[Supplied data — start]

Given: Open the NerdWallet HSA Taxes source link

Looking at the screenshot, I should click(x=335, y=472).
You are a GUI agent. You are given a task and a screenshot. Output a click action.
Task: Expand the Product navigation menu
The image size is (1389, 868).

[Supplied data — finish]
[Supplied data — start]

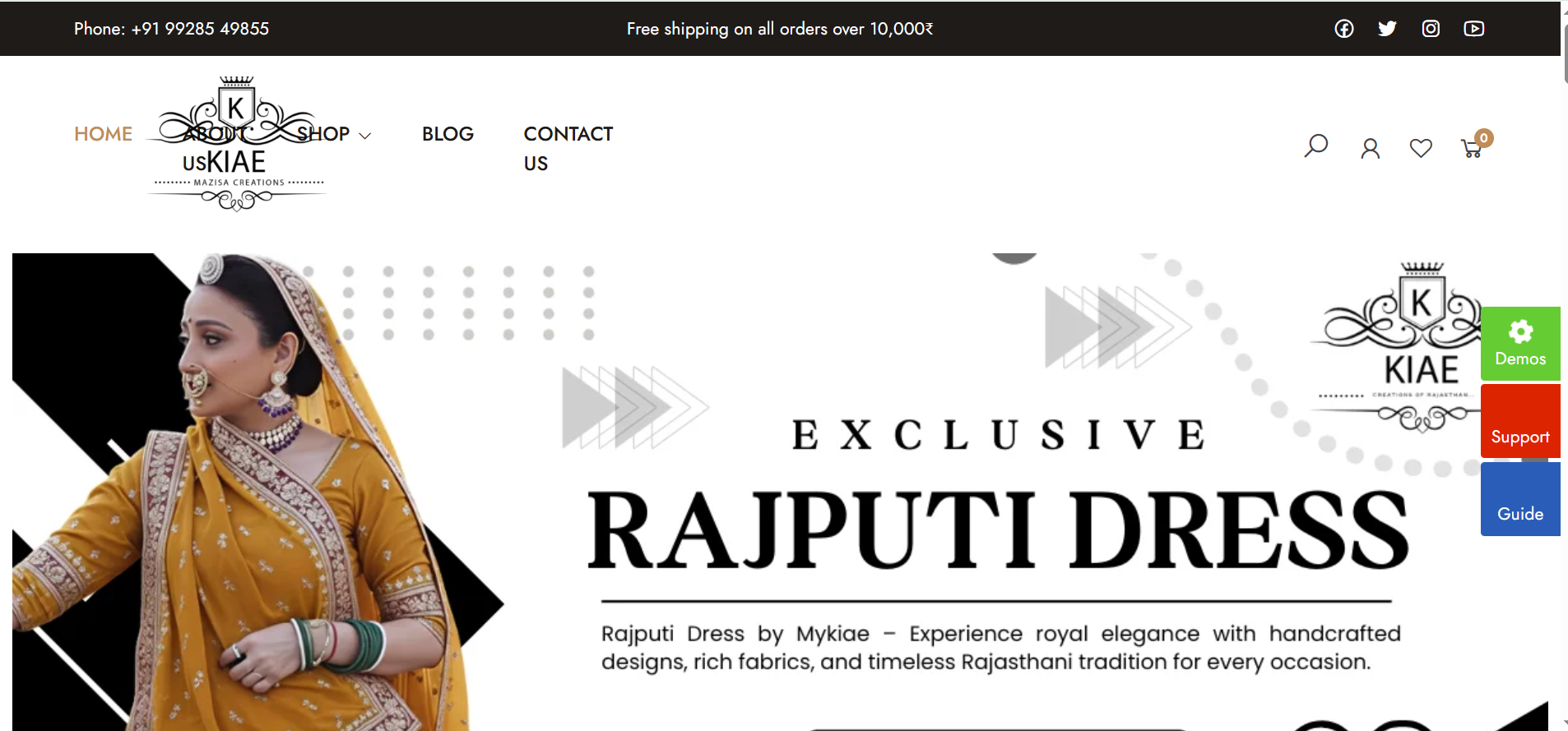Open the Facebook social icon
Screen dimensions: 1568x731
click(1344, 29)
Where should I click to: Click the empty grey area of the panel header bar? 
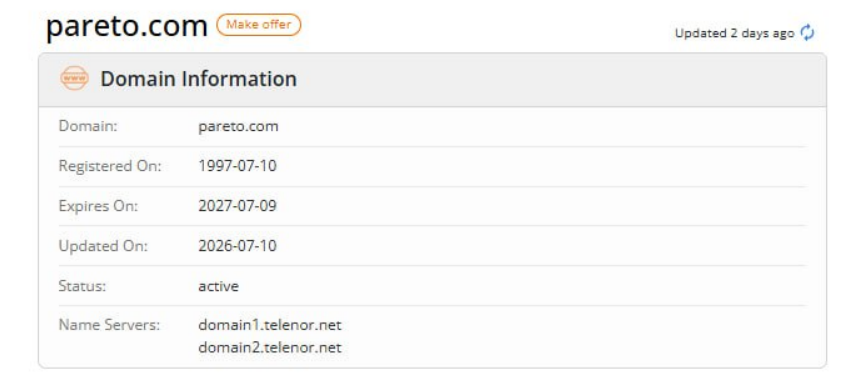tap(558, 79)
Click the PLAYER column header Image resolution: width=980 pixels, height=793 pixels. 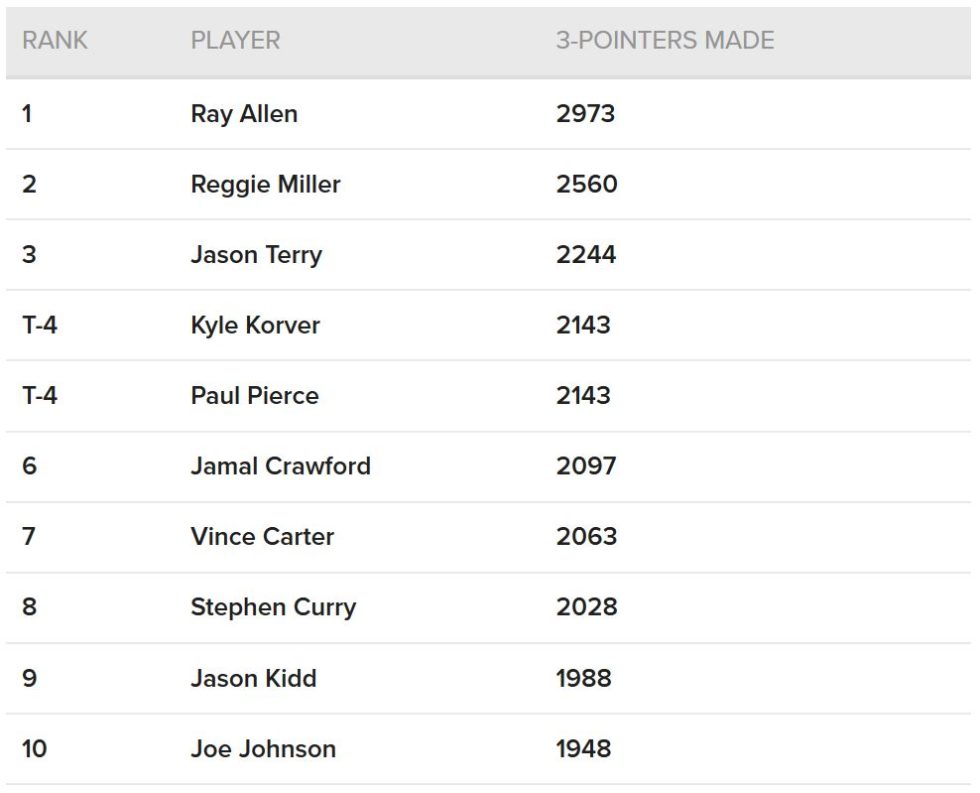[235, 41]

[Supplied data — finish]

§ Brief
Going back to the entries above, set down exactly the lines that begin at the one with "Given: Open the" and end at the one with "The image size is (1389, 868).", both included, and nothing else.

§ Exercise answer
Given: Open the NerdWallet HSA Taxes source link

Looking at the screenshot, I should click(x=335, y=472).
You are a GUI agent. You are given a task and a screenshot. Output a click action.
Task: Expand the Product navigation menu
The image size is (1389, 868).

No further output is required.